Church services across the city and across all denominations began at 7pm. The Observer records:

We have never seen a larger congregation at the Cathedral and many people were disappointed of gaining admission to the subdeanery church. St Pancras and St Richards were both packed and the free churches also had large admissions.

They sang or recited the Te Deum, joined in hymns like 'Now thank with all our God' and 'O God, our help in ages past' and rose to patriotic fervour in rendering the National Anthem. They joined in prayer of gratitude for victory, for the valour of the fighting forces who had made it possible and remembered with honour the sacrifices of the fallen.

There were many members of the forces at these services and civilians of every age.
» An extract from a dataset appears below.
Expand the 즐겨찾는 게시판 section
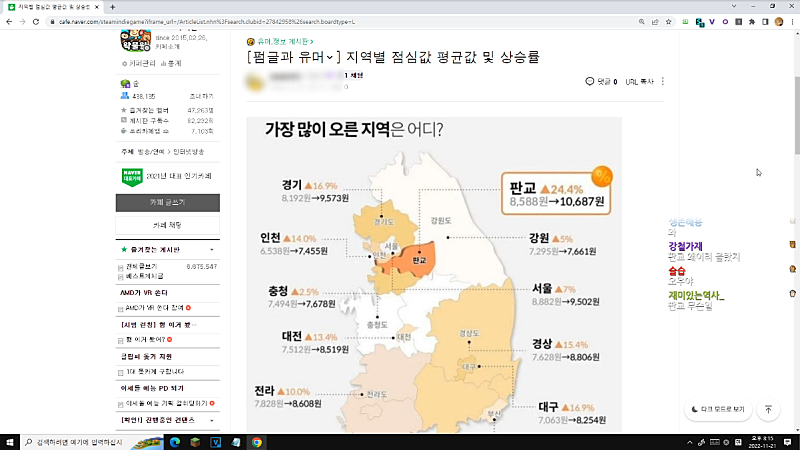Viewport: 800px width, 450px height. (212, 249)
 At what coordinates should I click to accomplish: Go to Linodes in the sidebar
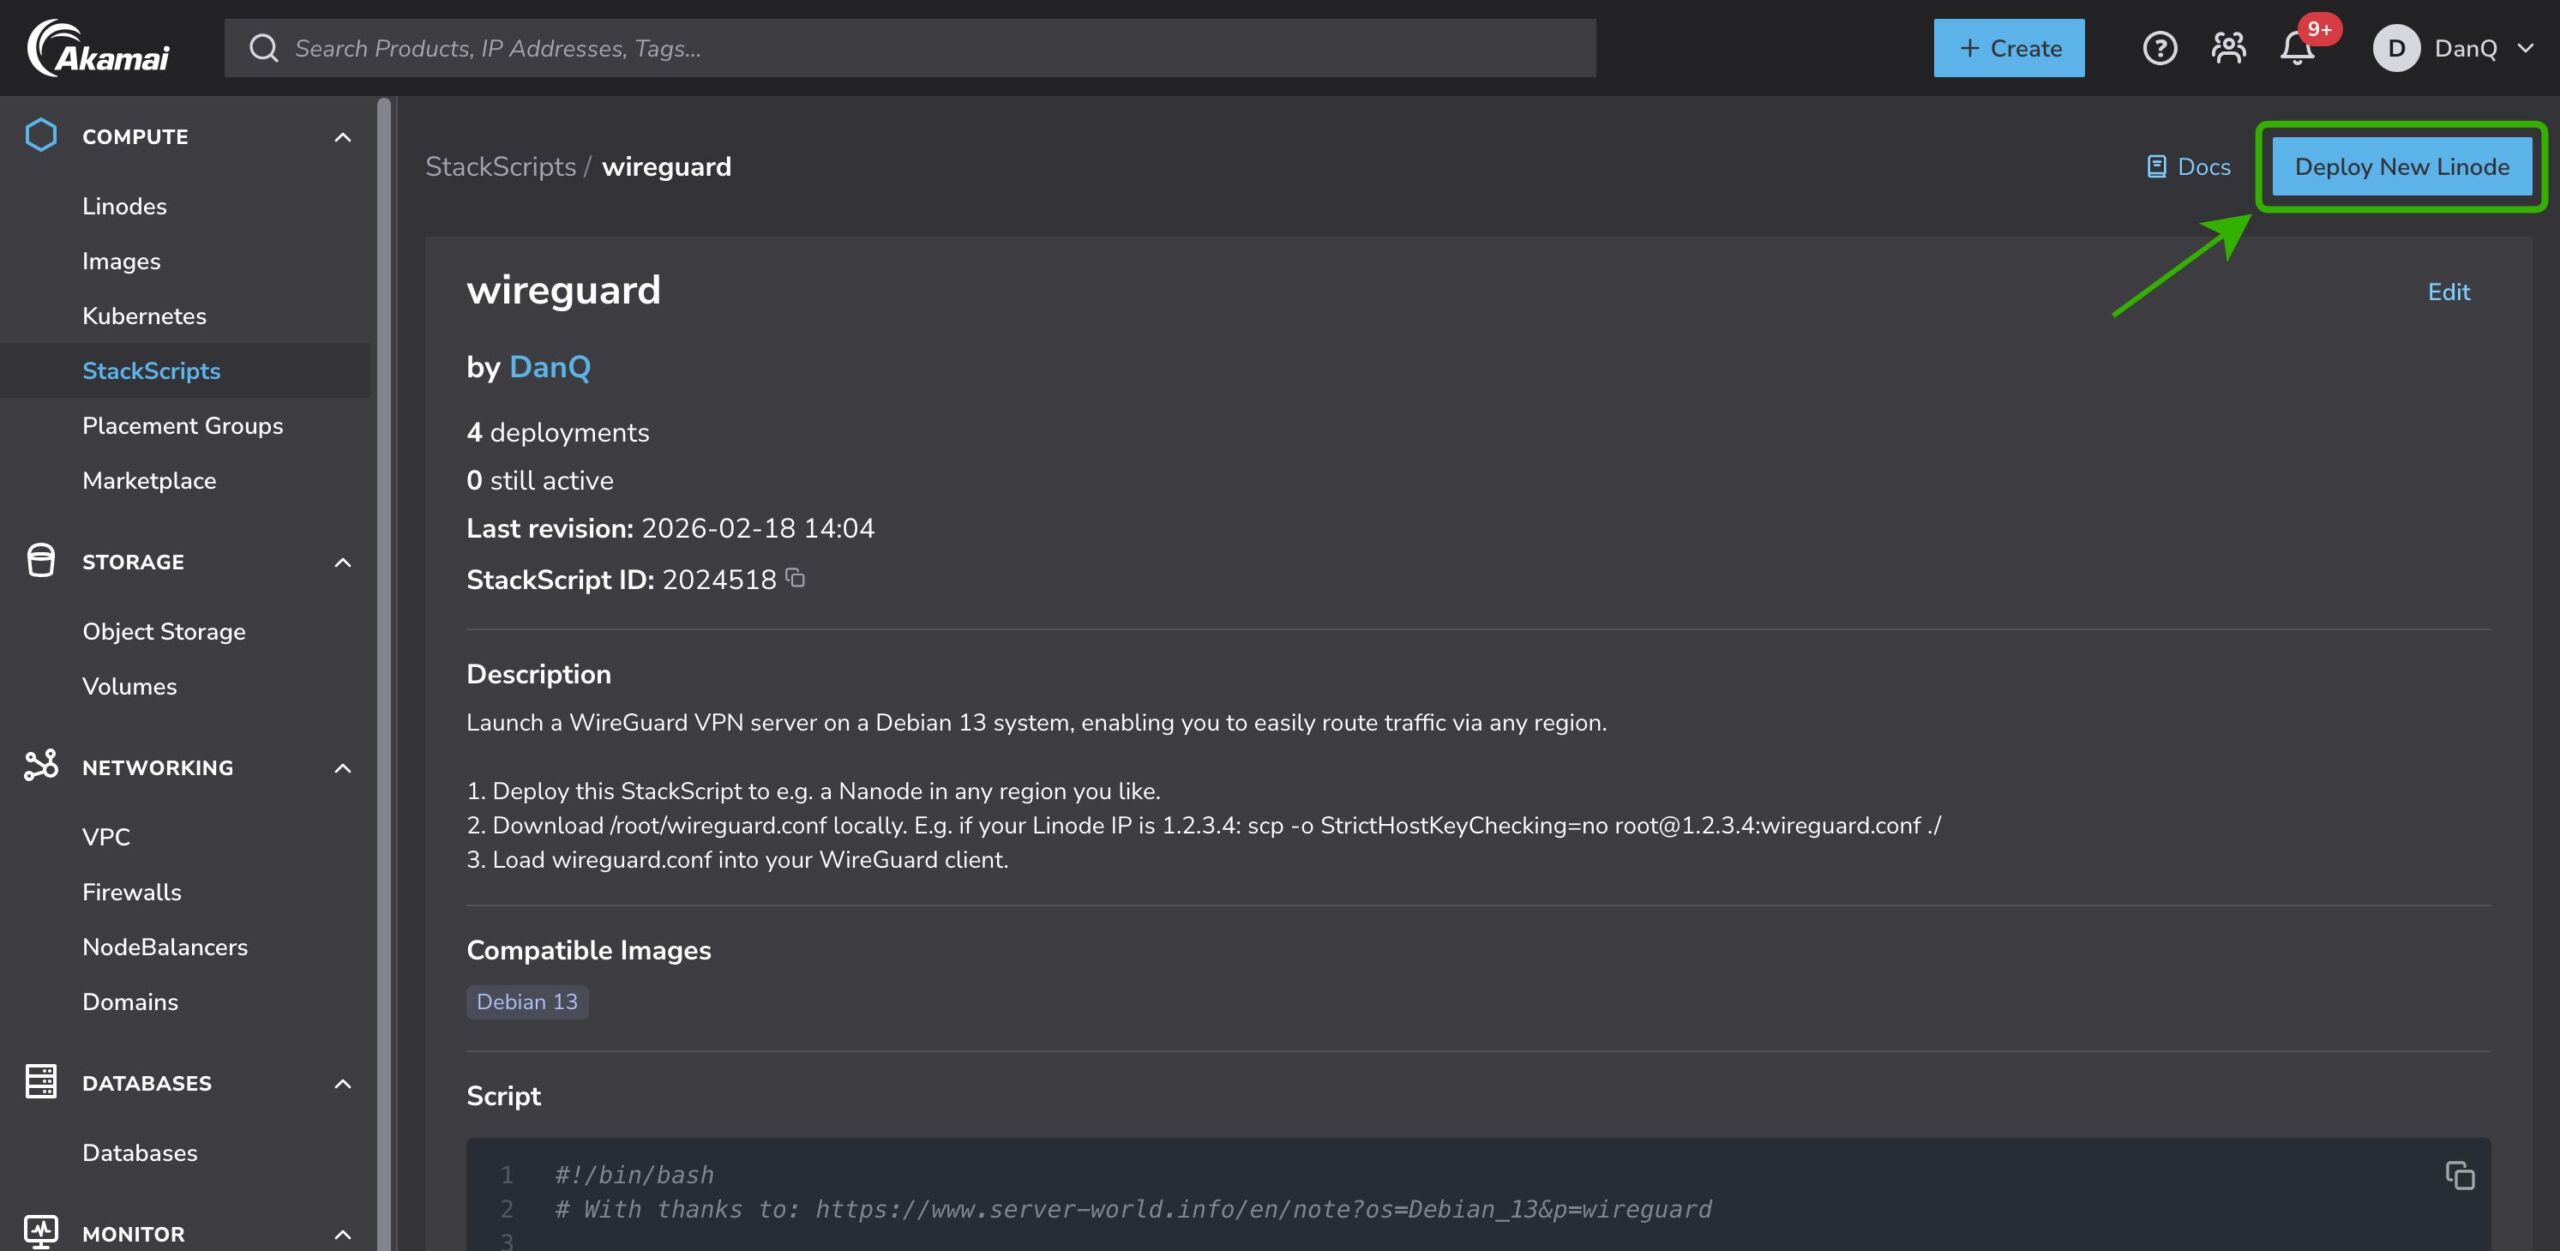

The band continued playing at the cross until 9pm, with bursts of singing and cheering, impromptu processions round the Cross, making up a scene of much animation. There was a considerable element of sailors, soldiers, airmen and members of the women's services, parties of whom, with linked arms, and colours flying, paraded the streets singing patriotic choruses or popular ditties. One party of young khaki-clad men formed a ring at one spot and started a dance on their own. Laughter and good humour held the field everywhere.

There was a lull for the broadcast of the King's speech at 9pm, after which the band headed a tremendous following of people, singing and cheering to the Cattle Market, where dancing went on in an effectively illuminated area until 10.30 and radio music being used there afterwards. When it became sufficiently dark the crowd remaining in West Street greatly admired the illumination of the City Cross and the assembly there became considerably augmented for the flood lighting of the Cathedral which can only be described as a very beautiful spectacle.

The effect was enhanced by the inside lighting, revealing the many colours of the stained-glass windows, except those still protectively covered - a reminder that there was an occasion when a German nuisance raider dropped a bomb at no great distance from this building. A late peal on the bells harmonised with the impressiveness of the scene and a great many people visited the interior of the cathedral.